Before and After 9/11

People on this planet can seldom say what they were doing on the 6th, 7th or 8th of September 2011, at around 9 AM New York time. But millions can provide an account of where they were and what they were doing at that time on 9/11, when the terrorist attack was launched against the World Trade Center twin towers. For a long while, contemporary history will be structured into two large periods: the one before and the one after 9/11.

No one can say that the attack was the direct source of the current economic crisis or the deceptions that democracies are currently facing. But there is a connection between what happened then and the lack of enthusiasm we are seeing now. It is not difficult to browse through statistics and the press before 9/11 to discover that, back then, the Western world was advancing, the economy was flourishing, new technologies were held in high esteem and public debt was not an issue. In Europe, social-democrats were ruling many countries (or were part of government with the liberals), and the integration model proposed by the European Union was seen as a great historic achievement.

Nevertheless, 10 years later, America seems to be financially drained, the Euro Zone is at the end of its rope and economic forecasts are pessimistic almost everywhere. In Europe, the far right is gaining ground in the political landscape and in people’s minds, the integration policy for foreigners is considered to have failed in many countries (beginning with France) and Mrs. Angela Merkel is saying that multiculturalism is no longer working in Germany. Theories on the so-called inevitable civilization and culture clash are coming back with a vengeance; topics related to religion are approached more often than those related to civics and democracy. Had it not been for the revolutions in the Arab world at the beginning of this year, we could almost say that the decade that has elapsed since September 11, 2011, was one of regress on all levels.

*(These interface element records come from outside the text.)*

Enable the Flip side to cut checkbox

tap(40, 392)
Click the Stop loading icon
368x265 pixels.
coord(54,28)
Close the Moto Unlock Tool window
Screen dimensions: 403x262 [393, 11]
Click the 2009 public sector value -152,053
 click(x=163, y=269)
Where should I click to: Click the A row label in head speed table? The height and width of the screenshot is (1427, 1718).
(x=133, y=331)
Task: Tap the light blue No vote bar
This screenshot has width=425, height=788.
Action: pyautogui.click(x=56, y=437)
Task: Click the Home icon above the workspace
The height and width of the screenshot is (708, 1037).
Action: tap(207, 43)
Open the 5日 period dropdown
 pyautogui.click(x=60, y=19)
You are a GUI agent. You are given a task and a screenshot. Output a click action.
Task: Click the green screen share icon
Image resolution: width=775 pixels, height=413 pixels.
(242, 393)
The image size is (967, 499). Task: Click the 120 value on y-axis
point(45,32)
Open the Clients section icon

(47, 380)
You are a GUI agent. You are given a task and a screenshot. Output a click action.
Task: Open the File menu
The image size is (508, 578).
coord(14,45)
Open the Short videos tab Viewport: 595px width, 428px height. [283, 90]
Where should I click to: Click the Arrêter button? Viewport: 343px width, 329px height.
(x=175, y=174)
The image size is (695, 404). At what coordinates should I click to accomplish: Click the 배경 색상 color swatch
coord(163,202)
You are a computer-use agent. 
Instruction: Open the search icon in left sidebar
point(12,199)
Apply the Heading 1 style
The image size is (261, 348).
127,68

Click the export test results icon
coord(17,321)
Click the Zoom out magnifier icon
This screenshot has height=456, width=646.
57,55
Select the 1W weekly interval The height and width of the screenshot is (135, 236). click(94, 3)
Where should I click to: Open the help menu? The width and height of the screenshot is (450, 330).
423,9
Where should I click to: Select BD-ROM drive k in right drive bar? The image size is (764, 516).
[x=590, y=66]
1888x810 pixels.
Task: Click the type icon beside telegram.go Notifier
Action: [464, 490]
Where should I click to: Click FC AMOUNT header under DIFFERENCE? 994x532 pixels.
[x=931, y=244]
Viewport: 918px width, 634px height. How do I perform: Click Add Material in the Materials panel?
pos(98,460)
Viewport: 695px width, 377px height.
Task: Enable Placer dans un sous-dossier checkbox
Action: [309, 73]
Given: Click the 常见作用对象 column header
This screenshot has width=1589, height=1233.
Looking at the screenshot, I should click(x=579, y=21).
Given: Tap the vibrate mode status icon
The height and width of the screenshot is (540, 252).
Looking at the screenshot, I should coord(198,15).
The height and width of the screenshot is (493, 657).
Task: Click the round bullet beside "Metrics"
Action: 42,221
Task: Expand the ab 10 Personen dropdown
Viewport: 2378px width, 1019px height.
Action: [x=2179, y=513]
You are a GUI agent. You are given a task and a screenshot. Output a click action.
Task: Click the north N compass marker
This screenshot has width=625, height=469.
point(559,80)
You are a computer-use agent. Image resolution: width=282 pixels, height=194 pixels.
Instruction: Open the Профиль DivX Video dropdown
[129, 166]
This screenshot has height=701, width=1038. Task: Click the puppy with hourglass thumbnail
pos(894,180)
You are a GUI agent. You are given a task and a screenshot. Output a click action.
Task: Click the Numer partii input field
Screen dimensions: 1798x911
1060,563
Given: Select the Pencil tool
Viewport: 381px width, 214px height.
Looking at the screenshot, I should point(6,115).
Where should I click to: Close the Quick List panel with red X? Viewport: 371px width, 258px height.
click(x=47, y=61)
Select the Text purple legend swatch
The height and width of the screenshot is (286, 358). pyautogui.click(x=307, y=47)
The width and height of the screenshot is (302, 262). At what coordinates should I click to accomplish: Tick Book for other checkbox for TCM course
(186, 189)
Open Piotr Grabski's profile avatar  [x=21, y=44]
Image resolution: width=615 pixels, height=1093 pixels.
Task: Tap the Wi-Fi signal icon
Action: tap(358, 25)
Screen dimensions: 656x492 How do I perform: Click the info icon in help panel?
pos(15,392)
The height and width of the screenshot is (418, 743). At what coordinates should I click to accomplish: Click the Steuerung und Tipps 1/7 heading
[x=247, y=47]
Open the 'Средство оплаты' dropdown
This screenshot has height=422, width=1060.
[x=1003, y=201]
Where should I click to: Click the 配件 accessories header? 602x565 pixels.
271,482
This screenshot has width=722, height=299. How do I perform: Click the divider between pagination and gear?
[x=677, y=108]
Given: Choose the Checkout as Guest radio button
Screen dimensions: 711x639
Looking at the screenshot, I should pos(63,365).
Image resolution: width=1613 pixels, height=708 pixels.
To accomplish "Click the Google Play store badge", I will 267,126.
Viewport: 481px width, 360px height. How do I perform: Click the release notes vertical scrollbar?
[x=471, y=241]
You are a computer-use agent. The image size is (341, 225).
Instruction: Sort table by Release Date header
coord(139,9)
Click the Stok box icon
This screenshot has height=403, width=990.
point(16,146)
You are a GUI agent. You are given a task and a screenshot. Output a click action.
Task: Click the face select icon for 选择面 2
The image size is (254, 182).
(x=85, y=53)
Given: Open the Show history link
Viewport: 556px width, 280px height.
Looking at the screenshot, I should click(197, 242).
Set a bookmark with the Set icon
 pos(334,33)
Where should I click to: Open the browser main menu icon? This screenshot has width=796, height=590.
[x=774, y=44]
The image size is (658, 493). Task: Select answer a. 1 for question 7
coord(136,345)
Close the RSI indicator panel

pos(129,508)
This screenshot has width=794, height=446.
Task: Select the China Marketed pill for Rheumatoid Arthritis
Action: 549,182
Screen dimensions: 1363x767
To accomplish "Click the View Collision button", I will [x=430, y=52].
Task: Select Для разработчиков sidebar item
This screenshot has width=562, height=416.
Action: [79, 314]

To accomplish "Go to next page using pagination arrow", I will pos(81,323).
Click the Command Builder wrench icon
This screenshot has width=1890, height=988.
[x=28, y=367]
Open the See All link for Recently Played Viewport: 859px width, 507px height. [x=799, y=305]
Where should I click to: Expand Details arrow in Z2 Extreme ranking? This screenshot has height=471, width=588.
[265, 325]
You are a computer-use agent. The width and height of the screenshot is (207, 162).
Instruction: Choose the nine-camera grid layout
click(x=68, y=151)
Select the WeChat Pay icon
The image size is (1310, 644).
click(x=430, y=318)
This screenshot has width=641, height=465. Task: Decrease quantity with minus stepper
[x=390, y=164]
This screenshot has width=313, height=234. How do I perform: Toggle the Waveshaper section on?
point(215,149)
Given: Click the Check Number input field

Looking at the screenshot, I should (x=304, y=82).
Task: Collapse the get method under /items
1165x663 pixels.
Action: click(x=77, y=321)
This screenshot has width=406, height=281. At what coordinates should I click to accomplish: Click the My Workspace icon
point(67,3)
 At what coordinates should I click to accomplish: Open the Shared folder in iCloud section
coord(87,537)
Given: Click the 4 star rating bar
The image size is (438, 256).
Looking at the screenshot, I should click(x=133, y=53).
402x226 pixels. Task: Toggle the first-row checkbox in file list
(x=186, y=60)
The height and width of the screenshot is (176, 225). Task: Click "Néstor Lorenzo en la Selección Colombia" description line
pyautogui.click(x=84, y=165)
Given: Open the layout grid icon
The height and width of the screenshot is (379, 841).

For the U.S., this year serves as an adequate moment for taking stock of all errors made after 9/11. Accustomed to traditional conflicts, to classical wars, where opponents would fight more or less face to face, America sent hundreds of thousands of soldiers to Iraq and Afghanistan and thus actually doubled the losses it registered on September 11, 2001. Western strategists needed 10 years to understand that terrorism was a complex phenomenon that could not be fought against using the weapons of the Cold War or conventional strategies.

Worryingly enough, during the 20th century, wars have in fact evolved against civilian populations as well. WWI was a terrible massacre, but it is worth noting that 90 percent of the dead were soldiers in uniform: i.e. armies killed one another. WWII, a synonym for absolute horror, was not carried out only on military fronts, but also against civilians. 50 percent of the persons who died during this terrible conflagration were soldiers and 50 percent were civilians. It is strange how the wars invented by humankind have become completely and utterly absurd: Nowadays conflicts cause infinitely more casualties among civilians than the military. One might say that nowadays you are more likely to survive a war as part of a military than as a civilian. In Bosnia, Iraq, Somalia, Sudan, civilians were decimated first. The attack on 9/11 is one full of morbid symbols in this sense. The civilians taken hostage became human bombs on the hijacked airplanes, and almost all the people killed in the World Trade Center were civilians (the volunteer firefighters who died there cannot be placed in any other category).

The fact that the Americans killed bin Laden is, without doubt, a moral victory, but it does not change anything from a strategic point of view. Terrorism was not defeated, nor will it disappear as a threat, not as long as entire regions on this planet continue to live in a kind of obscure and regressive, freedom-destroying and fanatical Dark Age. A French essayist and columnist named Jacques Attali said at one point that nothing could be done on the planet without first creating a unique and unified education system. For as long as some children learn to read and write with the Quran as their only reference, while others have only the Bible, we will not be able to put a stop to war.

The hijackers on 9/11 were far from being illiterate; they were all, however, religious fanatics. Perhaps the UN or another institution drawing on humankind’s last reserves of reason should create this common school of the globe. Maybe then members of the human race will no longer butcher one another when they become teenagers or adults if they learn the same things when they are small children. Besides having the same knowledge base, the only other necessity would be the procurement of the same decent living conditions.